Today’s geopolitical landscape is increasingly complex, fragile, and disruptive. It is forcing every sector to continually adjust and adapt. While governments shift foreign policy strategies and businesses reorganize their operations, nonprofits are caught in the crosshairs of a constantly changing environment—with extremely limited resources.

These organizations are vastly different in the issues they address and the scale at which they operate, but I am struck more by their similarities than their differences. In each meeting, I heard the same three challenges:

  1. Cultivating donors to maintain core operations
  2. Working in a country that discouraged a thriving civil society
  3. Managing the scope of their work given the interconnectedness of social and environmental issues

While the need for unrestricted funding and scope management plague every nonprofit, not all operating environments are the same. Local politics and regulations can have a considerable impact on the progress of community organizations.

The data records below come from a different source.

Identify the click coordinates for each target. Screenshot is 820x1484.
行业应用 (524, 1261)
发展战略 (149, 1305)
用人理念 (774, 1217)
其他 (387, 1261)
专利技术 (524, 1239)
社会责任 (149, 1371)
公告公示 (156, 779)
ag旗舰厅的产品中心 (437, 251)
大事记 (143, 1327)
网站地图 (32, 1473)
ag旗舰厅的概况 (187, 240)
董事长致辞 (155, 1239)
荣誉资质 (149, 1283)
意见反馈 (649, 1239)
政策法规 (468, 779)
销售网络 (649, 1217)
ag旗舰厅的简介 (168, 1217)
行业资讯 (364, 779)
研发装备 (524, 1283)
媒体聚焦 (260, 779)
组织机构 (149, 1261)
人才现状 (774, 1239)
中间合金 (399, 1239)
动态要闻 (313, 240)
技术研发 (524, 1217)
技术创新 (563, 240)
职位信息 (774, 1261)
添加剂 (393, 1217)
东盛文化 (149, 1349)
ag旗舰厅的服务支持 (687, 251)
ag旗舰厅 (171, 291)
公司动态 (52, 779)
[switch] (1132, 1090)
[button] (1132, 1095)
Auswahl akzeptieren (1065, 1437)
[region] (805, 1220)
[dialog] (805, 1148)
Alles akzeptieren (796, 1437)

Whether it is responding to bureaucratic registration processes or building funding pipelines in places where donors lack financial incentives to give, the hurdles are plentiful. And in all of these scenarios, community leaders are forced to adapt. They largely depend on unrestricted funding to pay for unexpected legal fees, replace stolen goods, or reimagine a program structure to ensure their work continues.

When the geopolitical and economic landscapes are always changing, so are the needs of nonprofits working tirelessly to support their communities amidst the instability.